Dmitrii Bubnov^1*Sergey Molev¹Agnessa Stepanova¹Tatiana V. Vybornaya¹Andrey Khozov¹Makar M. Surkov²Gennadii A. Badun³Maria G. Chernysheva³Alexander Netrusov⁴Alexander S. Yanenko¹Sergey P. Sineoky¹

• ¹Kurchatov Institute, Moscow, Russia
• ²Department of Biophysics, Faculty of Biology, Lomonosov Moscow State University, Moscow, Russia
• ³Department of Radiochemistry, Faculty of Chemistry, Lomonosov Moscow State University, Moscow, Russia
• ⁴Department of Microbiology, Faculty of Biology, Lomonosov Moscow State University, Moscow, Russia

Branched-chain amino acid (BCAA) uptake in bacteria underpins fitness, pathogenesis, and industrial strain performance, yet the transport landscape, even in Escherichia coli, remains incomplete. Here, we identify and characterize YhjE as a BCAA permease specific for L-isoleucine and L-valine. Selection for L-valine–resistant clones in a ΔlivKHMGF ΔbrnQ background repeatedly recovered mutations in yhjE, indicating that YhjE mediates L-valine entry. Deletion of yhjE in the ΔlivKHMGF ΔbrnQ background increased the L-isoleucine requirement and raised the minimal inhibitory concentration of L-valine, whereas the L-leucine requirement was unaffected. Direct uptake assays showed that YhjE mediates L-isoleucine and L-valine import.

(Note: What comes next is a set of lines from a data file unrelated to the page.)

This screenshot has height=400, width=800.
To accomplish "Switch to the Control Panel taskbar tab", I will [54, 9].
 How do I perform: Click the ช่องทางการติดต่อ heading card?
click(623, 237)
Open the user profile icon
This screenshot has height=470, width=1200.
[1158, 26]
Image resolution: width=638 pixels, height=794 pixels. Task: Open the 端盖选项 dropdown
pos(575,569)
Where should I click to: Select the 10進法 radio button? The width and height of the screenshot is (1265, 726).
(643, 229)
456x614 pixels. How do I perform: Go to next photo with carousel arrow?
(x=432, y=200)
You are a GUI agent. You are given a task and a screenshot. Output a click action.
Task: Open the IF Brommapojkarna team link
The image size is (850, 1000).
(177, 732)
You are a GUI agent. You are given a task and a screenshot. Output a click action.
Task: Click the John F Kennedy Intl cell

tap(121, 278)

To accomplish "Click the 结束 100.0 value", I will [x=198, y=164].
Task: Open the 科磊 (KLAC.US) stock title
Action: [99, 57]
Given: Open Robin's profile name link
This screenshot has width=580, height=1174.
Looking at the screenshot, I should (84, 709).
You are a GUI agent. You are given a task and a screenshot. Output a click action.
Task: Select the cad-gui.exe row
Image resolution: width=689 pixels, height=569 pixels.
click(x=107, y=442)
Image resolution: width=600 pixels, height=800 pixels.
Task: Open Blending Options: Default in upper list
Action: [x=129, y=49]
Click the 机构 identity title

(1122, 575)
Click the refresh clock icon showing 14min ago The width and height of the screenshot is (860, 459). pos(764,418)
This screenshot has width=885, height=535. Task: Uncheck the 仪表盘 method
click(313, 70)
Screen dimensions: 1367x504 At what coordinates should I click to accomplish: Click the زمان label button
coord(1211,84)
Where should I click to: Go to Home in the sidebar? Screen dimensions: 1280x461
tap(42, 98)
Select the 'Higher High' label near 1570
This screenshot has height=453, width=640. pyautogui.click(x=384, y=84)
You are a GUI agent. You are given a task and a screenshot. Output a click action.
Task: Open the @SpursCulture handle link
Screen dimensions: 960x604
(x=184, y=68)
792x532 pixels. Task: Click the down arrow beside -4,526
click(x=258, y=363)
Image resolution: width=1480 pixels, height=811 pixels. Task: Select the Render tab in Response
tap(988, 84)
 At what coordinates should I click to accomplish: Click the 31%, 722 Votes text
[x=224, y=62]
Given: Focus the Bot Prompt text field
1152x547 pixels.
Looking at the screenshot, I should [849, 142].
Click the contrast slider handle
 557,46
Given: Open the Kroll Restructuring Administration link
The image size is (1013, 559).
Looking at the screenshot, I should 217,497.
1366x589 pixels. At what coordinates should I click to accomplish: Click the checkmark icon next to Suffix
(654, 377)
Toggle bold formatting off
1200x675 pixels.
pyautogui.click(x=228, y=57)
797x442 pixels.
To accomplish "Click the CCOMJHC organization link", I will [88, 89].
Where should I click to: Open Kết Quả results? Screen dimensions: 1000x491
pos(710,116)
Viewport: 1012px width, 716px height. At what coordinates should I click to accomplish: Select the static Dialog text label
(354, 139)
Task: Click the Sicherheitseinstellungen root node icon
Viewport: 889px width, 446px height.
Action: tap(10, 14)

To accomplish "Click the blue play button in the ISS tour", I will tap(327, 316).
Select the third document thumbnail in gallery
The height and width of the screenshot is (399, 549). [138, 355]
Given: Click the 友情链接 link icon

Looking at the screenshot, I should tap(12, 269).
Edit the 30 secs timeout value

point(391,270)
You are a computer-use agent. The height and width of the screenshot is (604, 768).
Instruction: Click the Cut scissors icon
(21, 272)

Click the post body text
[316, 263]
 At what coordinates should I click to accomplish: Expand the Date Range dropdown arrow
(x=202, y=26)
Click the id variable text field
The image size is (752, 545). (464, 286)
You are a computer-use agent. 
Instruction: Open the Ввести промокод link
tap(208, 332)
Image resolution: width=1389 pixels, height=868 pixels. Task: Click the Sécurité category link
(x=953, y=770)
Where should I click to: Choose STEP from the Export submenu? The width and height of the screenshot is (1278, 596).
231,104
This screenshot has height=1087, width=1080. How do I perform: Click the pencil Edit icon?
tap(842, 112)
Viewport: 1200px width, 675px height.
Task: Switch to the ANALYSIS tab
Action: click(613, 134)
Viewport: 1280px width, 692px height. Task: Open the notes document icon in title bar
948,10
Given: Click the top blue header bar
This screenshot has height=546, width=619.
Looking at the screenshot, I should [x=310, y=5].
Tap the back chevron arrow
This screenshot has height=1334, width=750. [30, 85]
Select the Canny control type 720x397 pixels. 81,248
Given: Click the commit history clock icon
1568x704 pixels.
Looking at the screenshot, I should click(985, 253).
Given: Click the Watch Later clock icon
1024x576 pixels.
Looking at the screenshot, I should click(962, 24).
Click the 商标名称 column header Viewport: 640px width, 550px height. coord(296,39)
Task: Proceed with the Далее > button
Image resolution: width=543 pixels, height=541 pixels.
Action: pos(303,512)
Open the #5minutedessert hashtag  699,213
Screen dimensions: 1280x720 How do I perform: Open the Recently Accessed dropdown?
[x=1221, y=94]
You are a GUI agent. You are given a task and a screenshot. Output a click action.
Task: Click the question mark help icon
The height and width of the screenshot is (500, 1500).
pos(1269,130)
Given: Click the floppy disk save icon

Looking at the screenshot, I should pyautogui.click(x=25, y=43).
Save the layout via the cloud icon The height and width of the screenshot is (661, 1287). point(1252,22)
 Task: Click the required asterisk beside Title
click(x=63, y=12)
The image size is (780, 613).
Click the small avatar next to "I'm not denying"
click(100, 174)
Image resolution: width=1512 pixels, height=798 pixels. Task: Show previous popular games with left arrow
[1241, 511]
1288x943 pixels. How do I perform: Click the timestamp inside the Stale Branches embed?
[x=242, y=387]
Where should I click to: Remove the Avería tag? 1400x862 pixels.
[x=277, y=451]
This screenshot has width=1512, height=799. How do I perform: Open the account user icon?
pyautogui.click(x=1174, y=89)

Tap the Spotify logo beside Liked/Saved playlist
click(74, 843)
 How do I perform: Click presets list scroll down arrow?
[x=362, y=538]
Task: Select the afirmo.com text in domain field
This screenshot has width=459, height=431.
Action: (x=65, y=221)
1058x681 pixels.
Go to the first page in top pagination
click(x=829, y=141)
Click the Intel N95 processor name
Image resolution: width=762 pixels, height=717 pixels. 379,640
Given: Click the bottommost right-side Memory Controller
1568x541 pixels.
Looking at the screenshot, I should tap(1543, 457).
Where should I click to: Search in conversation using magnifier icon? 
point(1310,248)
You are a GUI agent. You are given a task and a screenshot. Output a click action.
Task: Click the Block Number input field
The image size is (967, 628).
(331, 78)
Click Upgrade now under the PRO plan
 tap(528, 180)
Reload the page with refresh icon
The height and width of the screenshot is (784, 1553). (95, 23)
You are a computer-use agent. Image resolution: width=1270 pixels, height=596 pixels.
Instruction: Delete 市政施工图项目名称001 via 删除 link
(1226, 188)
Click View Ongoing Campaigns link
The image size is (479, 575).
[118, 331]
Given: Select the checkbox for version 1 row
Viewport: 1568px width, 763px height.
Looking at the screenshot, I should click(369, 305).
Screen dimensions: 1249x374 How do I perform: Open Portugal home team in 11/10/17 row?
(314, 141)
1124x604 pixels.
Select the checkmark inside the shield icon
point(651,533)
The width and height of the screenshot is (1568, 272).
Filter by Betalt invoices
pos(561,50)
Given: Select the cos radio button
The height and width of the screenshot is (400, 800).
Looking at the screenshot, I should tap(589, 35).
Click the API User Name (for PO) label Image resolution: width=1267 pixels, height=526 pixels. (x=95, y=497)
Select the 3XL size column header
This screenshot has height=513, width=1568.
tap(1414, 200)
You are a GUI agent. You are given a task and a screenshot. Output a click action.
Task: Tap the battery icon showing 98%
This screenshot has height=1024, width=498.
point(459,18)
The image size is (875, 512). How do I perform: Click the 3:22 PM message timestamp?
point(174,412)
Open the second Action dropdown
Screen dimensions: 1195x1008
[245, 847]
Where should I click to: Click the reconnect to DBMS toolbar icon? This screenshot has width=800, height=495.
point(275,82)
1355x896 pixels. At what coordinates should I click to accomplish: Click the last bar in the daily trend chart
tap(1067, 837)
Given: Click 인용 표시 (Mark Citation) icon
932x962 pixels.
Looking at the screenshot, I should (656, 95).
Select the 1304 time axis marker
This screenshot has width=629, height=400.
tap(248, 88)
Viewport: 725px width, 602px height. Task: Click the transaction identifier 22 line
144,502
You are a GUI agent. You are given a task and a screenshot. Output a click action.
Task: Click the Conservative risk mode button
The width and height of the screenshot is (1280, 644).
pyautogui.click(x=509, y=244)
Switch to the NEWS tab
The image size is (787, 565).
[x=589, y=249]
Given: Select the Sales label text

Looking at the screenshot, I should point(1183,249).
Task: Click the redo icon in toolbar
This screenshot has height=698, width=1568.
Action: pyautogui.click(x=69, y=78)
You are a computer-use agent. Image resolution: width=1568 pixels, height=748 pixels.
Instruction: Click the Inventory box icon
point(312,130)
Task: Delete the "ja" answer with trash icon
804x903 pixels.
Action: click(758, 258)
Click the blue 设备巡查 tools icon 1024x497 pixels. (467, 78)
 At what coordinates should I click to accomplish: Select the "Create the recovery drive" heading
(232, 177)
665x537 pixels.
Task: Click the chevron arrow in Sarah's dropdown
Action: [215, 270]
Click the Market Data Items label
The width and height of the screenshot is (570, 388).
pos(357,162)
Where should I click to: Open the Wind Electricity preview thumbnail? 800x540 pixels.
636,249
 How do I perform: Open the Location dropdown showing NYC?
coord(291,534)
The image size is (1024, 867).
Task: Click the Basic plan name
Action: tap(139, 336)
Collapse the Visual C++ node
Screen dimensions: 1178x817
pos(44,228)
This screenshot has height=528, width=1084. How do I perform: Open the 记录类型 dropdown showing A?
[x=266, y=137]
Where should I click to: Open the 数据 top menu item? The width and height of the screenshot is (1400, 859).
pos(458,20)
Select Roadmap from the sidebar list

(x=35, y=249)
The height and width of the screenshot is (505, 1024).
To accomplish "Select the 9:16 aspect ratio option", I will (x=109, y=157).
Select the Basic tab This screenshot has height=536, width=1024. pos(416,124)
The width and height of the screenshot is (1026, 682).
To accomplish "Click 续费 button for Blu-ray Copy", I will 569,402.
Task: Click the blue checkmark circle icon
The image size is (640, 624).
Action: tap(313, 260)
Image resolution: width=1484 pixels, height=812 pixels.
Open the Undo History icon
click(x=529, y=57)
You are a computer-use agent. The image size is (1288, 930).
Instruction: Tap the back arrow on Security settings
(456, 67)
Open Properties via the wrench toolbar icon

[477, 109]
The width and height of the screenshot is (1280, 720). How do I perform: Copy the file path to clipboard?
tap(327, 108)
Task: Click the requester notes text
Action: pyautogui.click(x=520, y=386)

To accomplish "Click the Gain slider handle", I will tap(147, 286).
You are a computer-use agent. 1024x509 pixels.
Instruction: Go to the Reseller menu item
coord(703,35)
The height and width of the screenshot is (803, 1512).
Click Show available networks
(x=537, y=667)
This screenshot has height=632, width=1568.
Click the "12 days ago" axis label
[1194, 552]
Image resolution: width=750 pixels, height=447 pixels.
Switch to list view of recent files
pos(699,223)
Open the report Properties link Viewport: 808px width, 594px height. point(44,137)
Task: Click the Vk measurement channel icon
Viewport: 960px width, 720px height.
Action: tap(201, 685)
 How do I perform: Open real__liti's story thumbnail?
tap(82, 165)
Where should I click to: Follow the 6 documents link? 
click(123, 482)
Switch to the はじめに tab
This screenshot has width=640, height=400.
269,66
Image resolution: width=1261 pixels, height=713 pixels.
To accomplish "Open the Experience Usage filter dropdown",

Kinetic analysis yielded apparent KM values of 70.5 µM (L-isoleucine) and 86.7 µM (L-valine), establishing YhjE as a lower-affinity system compared with LIV-I (encoded by the livKHMGF operon and livJ gene) and BrnQ. Energetically, transport was proton-motive-force–dependent: the protonophore carbonyl cyanide m-chlorophenyl hydrazone strongly inhibited uptake, and L-isoleucine addition elicited proton influx as measured observed by pH measurements. Analysis of transcriptional regulation revealed strict dependence of yhjE promoter activity on Lrp and repression by L-leucine, L-methionine, and L-isoleucine, indicating nutrient-responsive control. Hydroxylamine mutagenesis yielded yhjE variants that permitted growth under L-leucine limitation; across tested alleles, L-leucine uptake increased while L-isoleucine uptake decreased, demonstrating reprogramming of substrate preference via discrete substitutions. Finally, a ΔlivKHMGF ΔbrnQ ΔyhjE triple mutant showed no detectable uptake of L-isoleucine and L-valine at substrate concentrations up to 100 µM, implying that if other routes exist, their contribution at physiological substrate levels is negligible.